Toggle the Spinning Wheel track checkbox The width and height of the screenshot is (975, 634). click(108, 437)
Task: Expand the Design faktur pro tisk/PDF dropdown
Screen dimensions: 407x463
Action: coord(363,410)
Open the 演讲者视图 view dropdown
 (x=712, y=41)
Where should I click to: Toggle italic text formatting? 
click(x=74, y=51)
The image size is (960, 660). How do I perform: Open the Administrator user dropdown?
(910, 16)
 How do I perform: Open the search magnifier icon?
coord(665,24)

---

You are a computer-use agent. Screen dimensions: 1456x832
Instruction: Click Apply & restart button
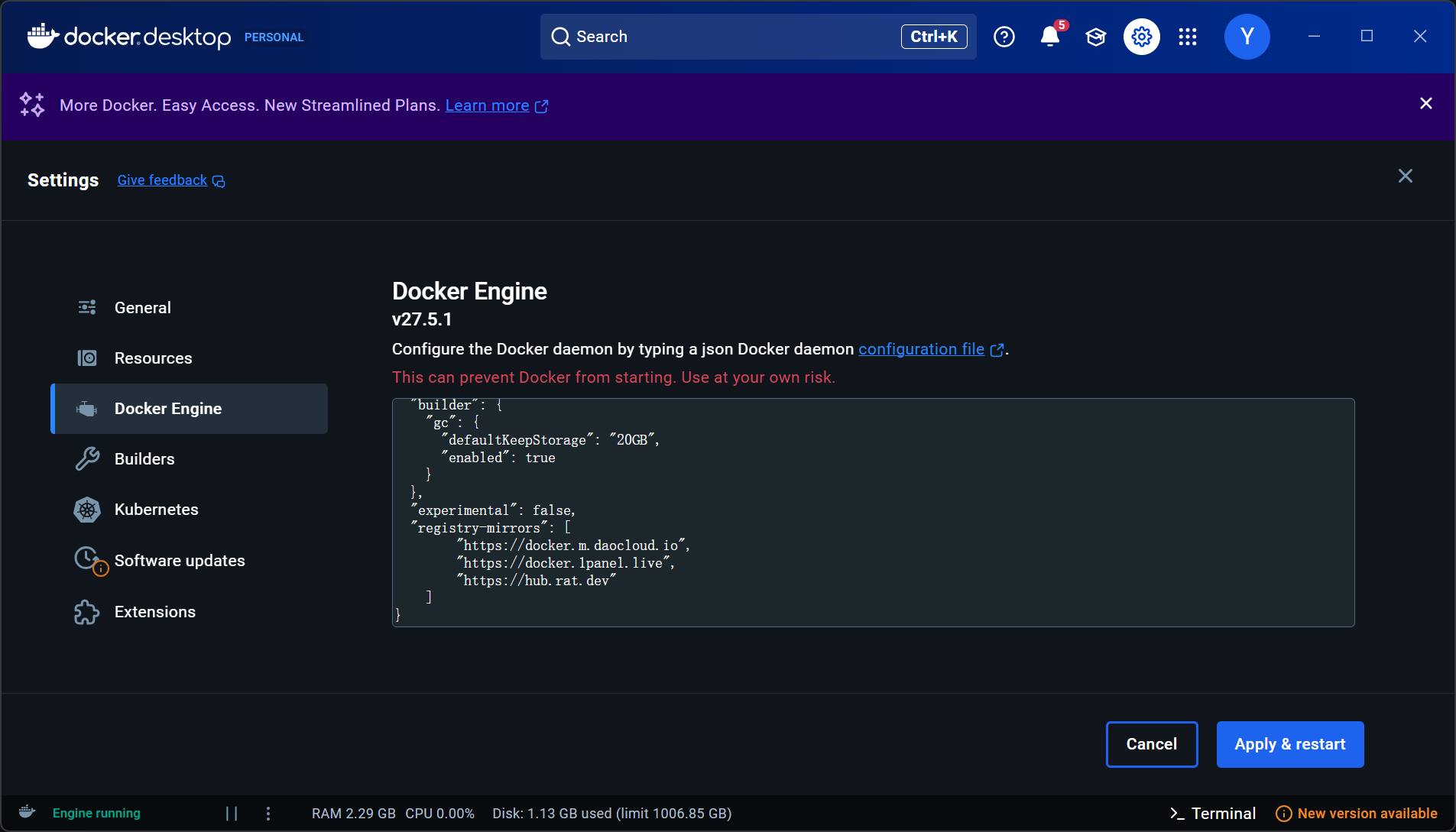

---

*INSTRUCTIONS TO FOLLOW:* Please repeat the listing from the line with "Toggle the Spinning" to the line with "click(x=74, y=51)", both included, word for word.

*FINAL RESULT:*
Toggle the Spinning Wheel track checkbox The width and height of the screenshot is (975, 634). click(108, 437)
Task: Expand the Design faktur pro tisk/PDF dropdown
Screen dimensions: 407x463
Action: coord(363,410)
Open the 演讲者视图 view dropdown
 (x=712, y=41)
Where should I click to: Toggle italic text formatting? 
click(x=74, y=51)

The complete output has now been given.